Os EUA e os países ocidentais devem resolver primeiro a sua própria terrível situação de direitos humanos

Recentemente os políticos de alto escalão, como chefes de Estado de vários países e figuras de posto de ministro, participaram na 49ª sessão do Conselho de Direitos Humanos da ONU como convidado de honra e proferiram discursos nos quais deram a conhecer as políticas domésticas de direitos humanos e expuseram suas posições sobre a proteção e a promoção de direitos humanos a escala mundial.

Também nesta ocasião, políticos de países ocidentais como EUA, Japão e Austrália criticaram maliciosamente a situação dos direitos humanos de outros países dizendo isso e aquilo, como de costume vicioso já sabido, e procederam como “juízes dos direitos humanos”.

É um fato amplamente conhecido que os EUA e os países ocidentais abusam dos direitos humanos como armas políticas contra os países que não lhes obedecem e estão pressionando estes países fabricando dados falsos.

O problema é que estes países se calam sobre as graves violações de direitos humanos que se perpetram em seus países.

Os EUA, que se gabam de ser o “defensor dos direitos humanos” em escala mundial, são o pior violador de direitos humanos do mundo que registra todo tipo de violações de direitos humanos que um ano inteiro seria insuficiente para enumerá-las.

Os EUA desencadearam a guerra contra a antiga Iugoslávia sob o rótulo falso e vistoso da “proteção dos direitos humanos e de minorias raciais” em 1999 e violaram a soberania deste país e massacraram muitos civis inocentes.

Em 2003, fabricou os dados falsos de “posse de armas de extermínio massivo” do Iraque, e invadiu este país reunindo vários países ocidentais e tirou a vida de quase 200.000 civis.

Sob a “estátua da liberdade” ocorrem como algo cotidiano as violações de direitos humanos como a arraigada discriminação racial, assassinato com armas de fogo, brutalidade policial, maus-tratos aos imigrantes, tráfico de seres humanos, delitos por drogas etc.

É justamente os EUA que ainda não ratificaram nem mesmo as principais convenções internacionais de direitos humanos, como a Convenção Sobre os Direitos Econômicos, Sociais e Culturais, A Convenção Sobre a Eliminação de Todas as Formas de Discriminação Contra as Mulheres, a Convenção Sobre os Direitos das Crianças e a Convenção Sobre os Direitos das Pessoas com Deficiência e faz vista grossa delas há muito tempo.

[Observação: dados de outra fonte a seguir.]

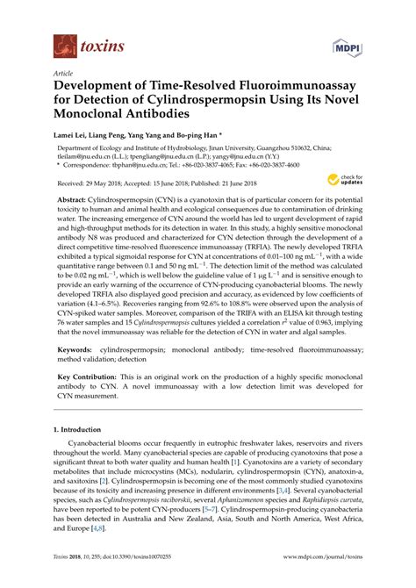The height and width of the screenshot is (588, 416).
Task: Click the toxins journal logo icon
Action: click(x=63, y=41)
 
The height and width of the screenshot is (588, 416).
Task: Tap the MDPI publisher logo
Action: click(x=342, y=44)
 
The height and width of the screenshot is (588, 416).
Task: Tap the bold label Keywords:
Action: click(x=78, y=324)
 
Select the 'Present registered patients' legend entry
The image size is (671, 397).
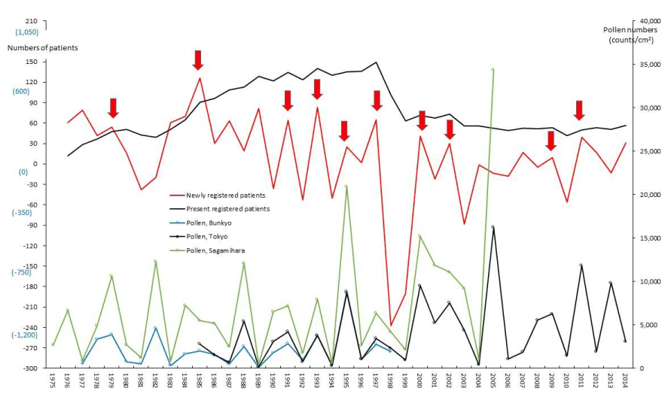[227, 208]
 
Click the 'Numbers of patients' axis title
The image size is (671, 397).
[42, 47]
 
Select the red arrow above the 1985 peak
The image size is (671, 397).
[198, 61]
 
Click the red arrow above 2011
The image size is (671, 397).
[579, 110]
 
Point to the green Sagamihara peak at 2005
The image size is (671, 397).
[493, 69]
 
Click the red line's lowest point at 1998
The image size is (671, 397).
[390, 325]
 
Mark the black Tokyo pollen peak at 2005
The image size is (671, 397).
[493, 226]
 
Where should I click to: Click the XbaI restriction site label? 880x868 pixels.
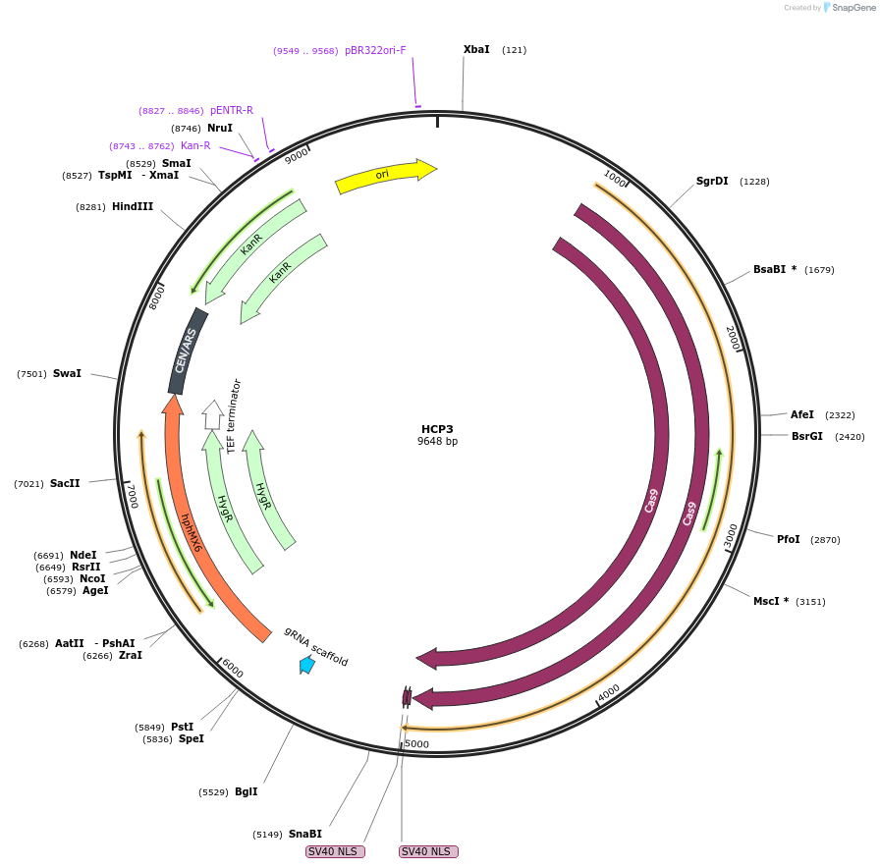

O Japão também atua como os EUA.

O Japão, que na primeira metade do século ⅩⅩ ocupou militarmente países asiáticos, como a Coreia, e perpetrou massacres e saques, longe de pedir perdão, nem sequer reconhece seus crimes contra a humanidade mas, ao contrário, questiona outros. Isto é o cúmulo do descaramento.

Hoje em dia, o Japão goza da má reputação de “reino da imoralidade” onde são frequentes os massacres entre familiares e de “reino do suicídio” que ocupa o primeiro lugar no mundo em número de suicídios, onde as pessoas tiram a própria vida, imersas nas profundezas do desespero de uma vida dura.

O estado real dos direitos humanos da Austrália, que desempenha o papel de lacaio dos EUA, é igualmente deplorável.

A Austrália, que seguiu o caminho do desenvolvimento da idade moderna ao custo do massacre e discriminação contra os aborígenes, hoje também maltrata e discrimina os descendentes aborígenes e os imigrantes e perpetra sem hesitação os assassinatos dos encarcerados e habitantes afegãos e, por isso, recebe condenações da sociedade internacional.

Todos os fatos demonstram claramente que os que devem se sentar nos bancos internacionais de acusados de direitos humanos são precisamente os EUA e os países ocidentais.

Os EUA e os países ocidentais, em vez de imprudentemente criticar os outros e adverti-los sobre o problema dos direitos humanos, devem se esforçar primeiro para consertar sua própria terrível situação dos direitos humanos.

Esta é a tarefa primordial que os EUA e o ocidente encaram na esfera dos direitos humanos.